**THE PROBLEM**
Copy out exactly the stretch of the listing below that begins at the line containing "The width and" and ends at the line containing "1226x688 pixels.", and copy nothing outside it.

**THE DATA**

=== Begin Enclosure ===

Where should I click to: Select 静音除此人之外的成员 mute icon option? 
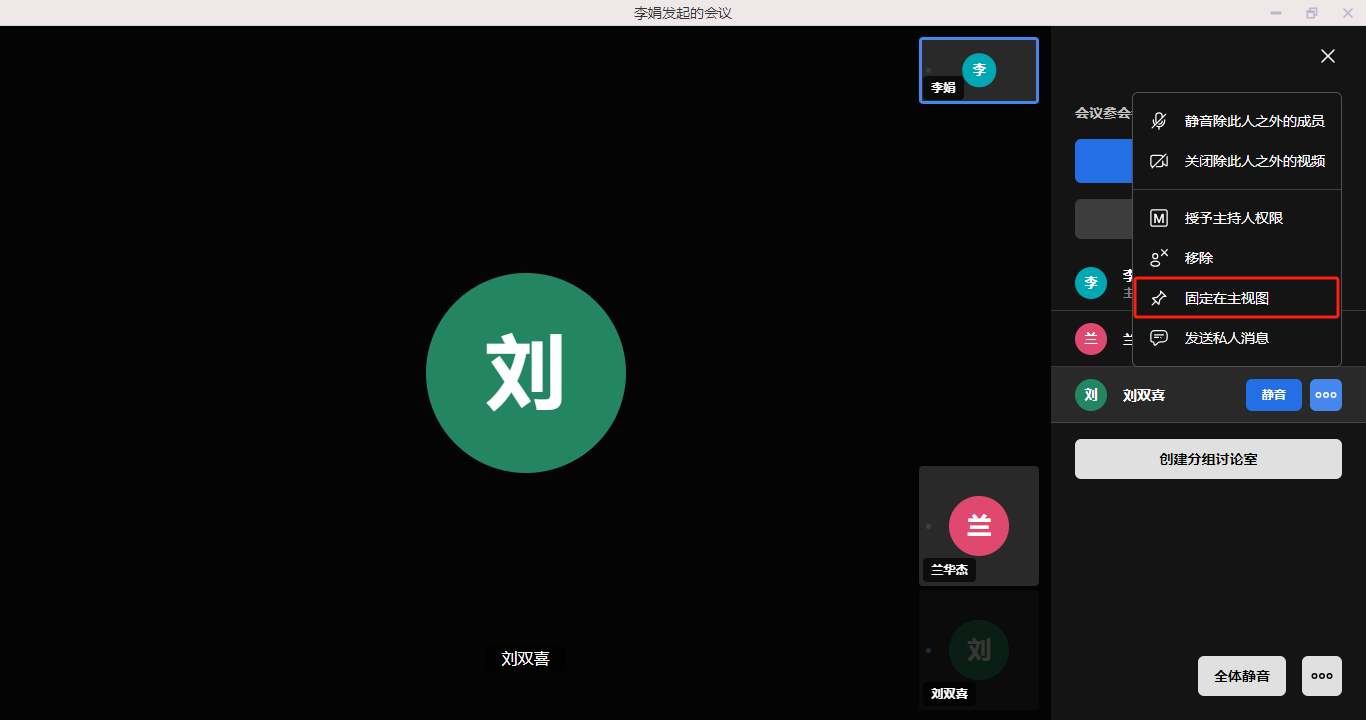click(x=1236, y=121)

=== End Enclosure ===
=== Begin Enclosure ===

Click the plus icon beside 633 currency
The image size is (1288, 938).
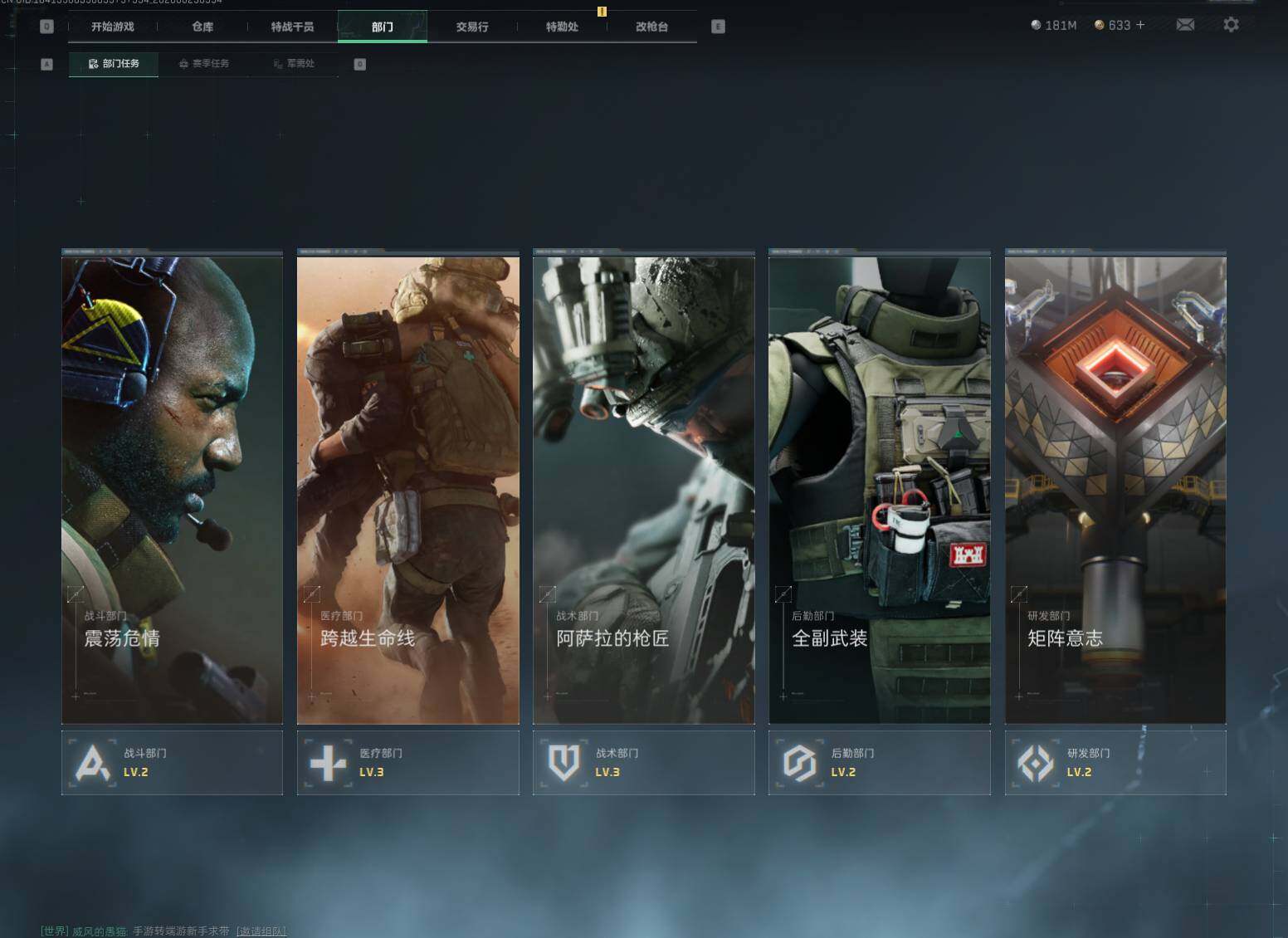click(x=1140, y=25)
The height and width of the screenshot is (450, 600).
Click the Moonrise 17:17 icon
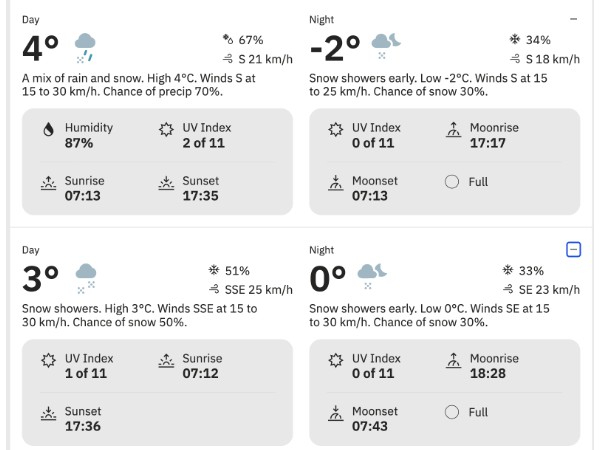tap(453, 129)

=== End Enclosure ===
=== Begin Enclosure ===

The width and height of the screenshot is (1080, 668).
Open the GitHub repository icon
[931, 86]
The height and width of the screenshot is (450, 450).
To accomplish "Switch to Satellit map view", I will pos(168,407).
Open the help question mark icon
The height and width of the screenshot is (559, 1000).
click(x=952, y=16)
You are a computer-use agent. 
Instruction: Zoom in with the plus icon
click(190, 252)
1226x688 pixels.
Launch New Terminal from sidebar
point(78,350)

=== End Enclosure ===

**EXERCISE SOLUTION**
The width and height of the screenshot is (1080, 668).
Open the GitHub repository icon
[931, 86]
The height and width of the screenshot is (450, 450).
To accomplish "Switch to Satellit map view", I will pos(168,407).
Open the help question mark icon
The height and width of the screenshot is (559, 1000).
click(x=952, y=16)
You are a computer-use agent. 
Instruction: Zoom in with the plus icon
click(190, 252)
1226x688 pixels.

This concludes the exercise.